Schaut man in den Himmel, türmen sich an manchen Tage große Wolkenberge auf. Es gibt dicke graue und luftige weiße, große und kleine, Regenwolken und SchönwetterWolken. Obwohl sie so unterschiedlich aussehen, bestehen alle Wolken aus dem gleichen Stoff: Wasser. Aber das ist doch komisch! Wasser ist doch eigentlich flüssig – oder doch nicht? Ich – der Schlaufuchs – erkläre dir, wie genau sie entstehen: 

Am Anfang verdunstet das Wasser – es kann also verschiedene Formen annehmen. Das passiert, wenn die Sonne Luft und Wasser erwärmt. Zum Beispiel über dem Meer, einem See oder auch über einer Pfütze. Das Wasser verwandelt sich dann in unsichtbaren Wasserdampf, der in die Luft steigt. Es löst sich sozusagen in Luft auf! Die warme Luft steigt dann mit dem Wasserdampf nach oben: von der Erde in Richtung Himmel. Je wärmer die Luft ist, desto mehr Wasserdampf nimmt sie mit. Allerdings kühlt sich die Luft auf dem Weg nach oben ab. In der Höhe passt dann nicht mehr so viel Wasserdampf in die Luft hinein wie noch am Boden. Und genau dann entsteht eine Wolke!

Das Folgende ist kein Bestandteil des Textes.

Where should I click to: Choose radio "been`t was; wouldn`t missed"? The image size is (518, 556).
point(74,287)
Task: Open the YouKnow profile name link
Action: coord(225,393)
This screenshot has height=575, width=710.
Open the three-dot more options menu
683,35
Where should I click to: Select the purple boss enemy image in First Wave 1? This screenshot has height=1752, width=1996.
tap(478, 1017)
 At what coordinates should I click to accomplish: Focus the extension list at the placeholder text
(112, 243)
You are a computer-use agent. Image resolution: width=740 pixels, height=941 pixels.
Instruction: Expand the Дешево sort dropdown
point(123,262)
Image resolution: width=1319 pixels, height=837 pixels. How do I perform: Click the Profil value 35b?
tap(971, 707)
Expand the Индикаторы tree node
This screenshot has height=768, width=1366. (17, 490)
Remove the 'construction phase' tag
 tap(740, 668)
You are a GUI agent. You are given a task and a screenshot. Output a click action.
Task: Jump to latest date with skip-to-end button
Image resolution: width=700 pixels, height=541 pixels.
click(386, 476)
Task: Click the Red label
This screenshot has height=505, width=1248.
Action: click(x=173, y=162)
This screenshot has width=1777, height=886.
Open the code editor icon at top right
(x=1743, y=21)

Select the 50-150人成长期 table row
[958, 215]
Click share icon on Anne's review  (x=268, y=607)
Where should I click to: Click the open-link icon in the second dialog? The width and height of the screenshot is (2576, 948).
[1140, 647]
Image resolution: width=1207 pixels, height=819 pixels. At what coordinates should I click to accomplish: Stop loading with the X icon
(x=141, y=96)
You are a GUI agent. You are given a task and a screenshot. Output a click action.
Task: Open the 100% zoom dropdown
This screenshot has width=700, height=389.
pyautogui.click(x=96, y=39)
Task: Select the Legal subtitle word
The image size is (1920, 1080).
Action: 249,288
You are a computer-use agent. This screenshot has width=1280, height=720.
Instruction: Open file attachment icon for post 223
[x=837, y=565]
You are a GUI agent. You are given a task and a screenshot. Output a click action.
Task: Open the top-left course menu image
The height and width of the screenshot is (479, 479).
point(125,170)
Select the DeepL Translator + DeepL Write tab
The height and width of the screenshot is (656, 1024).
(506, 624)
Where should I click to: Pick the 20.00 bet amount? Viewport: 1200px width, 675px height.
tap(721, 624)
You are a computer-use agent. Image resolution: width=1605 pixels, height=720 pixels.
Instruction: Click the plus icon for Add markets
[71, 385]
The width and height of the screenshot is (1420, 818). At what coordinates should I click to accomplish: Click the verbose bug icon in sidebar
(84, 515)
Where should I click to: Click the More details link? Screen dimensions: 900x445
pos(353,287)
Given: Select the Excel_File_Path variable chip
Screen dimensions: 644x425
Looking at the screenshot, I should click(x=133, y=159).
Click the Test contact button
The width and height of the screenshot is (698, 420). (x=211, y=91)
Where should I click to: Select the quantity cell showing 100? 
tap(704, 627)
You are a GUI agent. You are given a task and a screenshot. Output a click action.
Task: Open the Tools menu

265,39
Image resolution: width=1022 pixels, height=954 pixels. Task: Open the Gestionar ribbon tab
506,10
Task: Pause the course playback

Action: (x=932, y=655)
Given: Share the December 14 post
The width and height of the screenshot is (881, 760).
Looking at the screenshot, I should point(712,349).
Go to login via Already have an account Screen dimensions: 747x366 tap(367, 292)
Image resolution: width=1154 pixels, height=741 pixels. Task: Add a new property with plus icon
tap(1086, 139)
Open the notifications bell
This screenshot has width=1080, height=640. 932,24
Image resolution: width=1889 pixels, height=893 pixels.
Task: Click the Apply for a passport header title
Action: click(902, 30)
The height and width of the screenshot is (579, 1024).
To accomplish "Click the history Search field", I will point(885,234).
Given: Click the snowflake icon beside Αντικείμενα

Aus dem Wasserdampf werden in der kühleren Luft nämlich wieder winzige Wassertröpfchen. Die Tröpfchen sind zunächst so klein, dass sie von der Luft darum herumgetragen werden. Sie können aber in der Wolke größer werden. Je größer die Tropfen werden, desto schwerer werden sie. Irgendwann sind sie dann so schwer, dass sie aus der Wolke herausfallen – es regnet!